On pourrait s’étonner que, dans ce désarroi de ses habitudes, Voltaire n’eût pas pensé, et avant tous les autres, à son grand ami de Prusse. Il lui avait écrit tant de fois, et en tant de manières que Mme du Châtelet était l’unique lien qui l’attachât à son ingrate patrie ! C’est qu’en ce temps-là même, il n’était pas content-du grand ami, qui, s’il témoignait un vif désir, de le « posséder, » en montrait moins de l’obliger, et nulle complaisance à subir ses caprices. D’ailleurs, et tout flatté qu’il fût de se voir comparer à « l’éléphant blanc, pour lequel le roi de Perse et le Grand Mogol se font la guerre, » il ne distinguait pas bien dans les lettres de Berlin les propositions effectives et solides d’avec les promesses incertaines et vagues. Avant de s’expatrier, il voulait pourtant, comme l’on dit, savoir à quoi s’en tenir. Il voulait encore, puisqu’on lui opposait Crébillon, ne pas quitter la France avant d’avoir écrasé l’Electre et le Catilina de son rival sous le succès de son Oreste et de sa Rome sauvée. Enfin et surtout, à la veille de prendre une résolution qui risquait, à son âge, d’engager sa vie tout entière, puisqu’il approchait de la soixantaine, il était bien aise d’y penser mûrement et, pour cela, de voir, d’écouter, de consulter, de prendre le vent de l’opinion, de s’assurer qu’en un mot son dépit n’allait pas l’induire en sottise.

Du côté de la cour, c’était une partie perdue ; nous l’avons dit, et il en avait eu des preuves assez convaincantes. Il avait trop d’ennemis, sa personne même déplaisait trop au roi, à la reine, au dauphin. Si l’on ne peut pas dire qu’on le craignît encore, on s’en défiait et la prévention contre lui paraissait insurmontable.

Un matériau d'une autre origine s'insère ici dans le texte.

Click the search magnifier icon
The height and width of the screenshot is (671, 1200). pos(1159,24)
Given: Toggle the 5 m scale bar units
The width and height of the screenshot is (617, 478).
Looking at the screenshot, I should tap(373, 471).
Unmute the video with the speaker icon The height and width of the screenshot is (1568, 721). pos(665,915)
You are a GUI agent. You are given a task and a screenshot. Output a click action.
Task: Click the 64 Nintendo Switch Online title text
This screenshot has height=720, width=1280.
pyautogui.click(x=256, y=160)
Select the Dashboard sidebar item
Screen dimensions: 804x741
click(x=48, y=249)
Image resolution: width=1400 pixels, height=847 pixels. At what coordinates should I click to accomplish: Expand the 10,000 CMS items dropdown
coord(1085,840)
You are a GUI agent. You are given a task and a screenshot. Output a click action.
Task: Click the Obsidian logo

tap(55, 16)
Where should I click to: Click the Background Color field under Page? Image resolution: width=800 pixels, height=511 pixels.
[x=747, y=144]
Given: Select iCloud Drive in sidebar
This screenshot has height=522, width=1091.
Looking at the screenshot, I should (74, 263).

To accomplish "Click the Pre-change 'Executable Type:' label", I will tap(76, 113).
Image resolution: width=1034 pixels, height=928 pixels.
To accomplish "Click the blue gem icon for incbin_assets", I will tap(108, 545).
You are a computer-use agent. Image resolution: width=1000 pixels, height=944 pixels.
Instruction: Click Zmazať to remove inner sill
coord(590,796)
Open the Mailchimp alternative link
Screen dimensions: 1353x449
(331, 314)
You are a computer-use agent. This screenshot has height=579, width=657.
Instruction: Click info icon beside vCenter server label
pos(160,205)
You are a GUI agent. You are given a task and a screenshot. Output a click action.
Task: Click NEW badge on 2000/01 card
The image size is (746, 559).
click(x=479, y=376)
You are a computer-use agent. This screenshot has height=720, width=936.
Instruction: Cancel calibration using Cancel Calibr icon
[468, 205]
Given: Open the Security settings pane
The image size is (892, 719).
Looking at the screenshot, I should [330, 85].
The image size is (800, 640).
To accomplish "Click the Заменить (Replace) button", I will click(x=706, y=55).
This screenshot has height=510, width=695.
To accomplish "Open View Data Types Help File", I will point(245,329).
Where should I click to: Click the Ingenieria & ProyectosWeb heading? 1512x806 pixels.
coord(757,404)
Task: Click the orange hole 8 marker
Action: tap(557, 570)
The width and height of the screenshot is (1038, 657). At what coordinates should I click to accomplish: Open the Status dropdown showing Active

Mais, du côté de l’opinion, qui commençait à devenir souveraine, en attendant qu’elle fût bientôt la seule, où ses affaires en étaient-elles ? N’ayant encore donné aucun de ses grands ouvrages, ni son Siècle de Louis XIV, ni son Essai sur les Mœurs, aucun encore de ses pamphlets, il ne tardait pas à s’apercevoir qu’il ne passait, aux yeux du monde et des plus qualifiés parmi les gens de lettres, que pour un bel esprit, le mieux rente d’ailleurs, mais non pas le premier entre les beaux esprits. Nous en avons de curieux témoignages. On ne le prenait pas au sérieux, on ne le croyait pas capable, en dépit de son Charles XII et de son historiographie, d’écrire jamais « une bonne histoire ; » pour lui préférer Crébillon, les comédiens et la ville s’accordaient avec la cour, et Collé avec Montesquieu ; on trouvait plus de génie à Rousseau, non pas Jean-Jacques, mais Jean-Baptiste ; on trouvait plus d’esprit à Piron. « Lorsque je vins en France, écrivait Grimm, bien des années plus tard, c’était le ton général et dominant de traiter M. de Voltaire comme un bel esprit… Montesquieu, Fontenelle étaient de cette opinion… Je me rappellerai toute ma vie l’étonnement et la confusion d’un jeune nigaud, débarquant d’Allemagne avec la plus haute admiration et le plus profond respect pour M. de Voltaire, et l’entendant traiter d’homme médiocre en tout par des gens qui parlaient en oracles. » La mémoire de Grimm ne le trompait pas. Telle était bien sur Voltaire, aux environs de 1750, l’opinion commune de ses contemporains d’âge ou de réputation, celle de l’auteur de l’Esprit des Lois, celle aussi, je pense, de l’auteur de l’Histoire Naturelle. Et, au fait, en comparaison de ces grandes œuvres, du long travail et de l’application d’esprit, de la force aussi de génie dont elles étaient les monumens, qu’était-ce que le bagage de Voltaire ? que Mérope et que Zaïre ? que Charles XII et Micromégas ? que les Elémens de la philosophie de Newton ou que les Lettres philosophiques ? Les amusemens d’un homme d’infiniment d’esprit, de « jolies choses, » comme disait Montesquieu, des bagatelles, dont le nombre, mais surtout l’air d’aisance et d’improvisation dissimulait ou dérobait aux yeux ce que nous y voyons aujourd’hui de réel, de solide mérite et, par endroits, de profondeur même. La signification ne s’en dégageait pas encore, et en effet, c’était la suite qui devait nous apprendre à en mesurer nous-mêmes la portée.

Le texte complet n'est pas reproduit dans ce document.